— Start of Information shown —
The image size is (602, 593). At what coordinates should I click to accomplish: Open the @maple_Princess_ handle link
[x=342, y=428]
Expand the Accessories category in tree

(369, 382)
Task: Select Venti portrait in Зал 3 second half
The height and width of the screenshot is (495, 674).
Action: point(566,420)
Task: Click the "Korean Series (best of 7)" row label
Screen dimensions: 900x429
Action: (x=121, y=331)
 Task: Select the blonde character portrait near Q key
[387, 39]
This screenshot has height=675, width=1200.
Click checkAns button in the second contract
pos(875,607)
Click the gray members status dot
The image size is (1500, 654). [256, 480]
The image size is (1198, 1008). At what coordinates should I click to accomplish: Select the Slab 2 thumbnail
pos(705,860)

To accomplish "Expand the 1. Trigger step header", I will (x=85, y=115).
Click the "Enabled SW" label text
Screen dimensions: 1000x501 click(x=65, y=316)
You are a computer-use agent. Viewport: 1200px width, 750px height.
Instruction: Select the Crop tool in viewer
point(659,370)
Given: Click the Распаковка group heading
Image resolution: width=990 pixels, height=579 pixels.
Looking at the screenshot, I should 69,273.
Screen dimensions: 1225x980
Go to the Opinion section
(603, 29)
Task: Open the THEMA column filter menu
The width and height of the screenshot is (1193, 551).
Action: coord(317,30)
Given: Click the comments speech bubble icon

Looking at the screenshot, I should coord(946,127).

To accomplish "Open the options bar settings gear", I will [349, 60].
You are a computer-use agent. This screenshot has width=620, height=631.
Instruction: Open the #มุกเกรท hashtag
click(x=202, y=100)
— End of Information shown —
▶ The exercise
Return the records verbatim, from the first line through the line containing "point(659,370)", with both of those lines included.

▶ Task solution
The image size is (602, 593). At what coordinates should I click to accomplish: Open the @maple_Princess_ handle link
[x=342, y=428]
Expand the Accessories category in tree

(369, 382)
Task: Select Venti portrait in Зал 3 second half
The height and width of the screenshot is (495, 674).
Action: point(566,420)
Task: Click the "Korean Series (best of 7)" row label
Screen dimensions: 900x429
Action: (x=121, y=331)
 Task: Select the blonde character portrait near Q key
[387, 39]
This screenshot has height=675, width=1200.
Click checkAns button in the second contract
pos(875,607)
Click the gray members status dot
The image size is (1500, 654). [256, 480]
The image size is (1198, 1008). At what coordinates should I click to accomplish: Select the Slab 2 thumbnail
pos(705,860)

To accomplish "Expand the 1. Trigger step header", I will (x=85, y=115).
Click the "Enabled SW" label text
Screen dimensions: 1000x501 click(x=65, y=316)
You are a computer-use agent. Viewport: 1200px width, 750px height.
Instruction: Select the Crop tool in viewer
point(659,370)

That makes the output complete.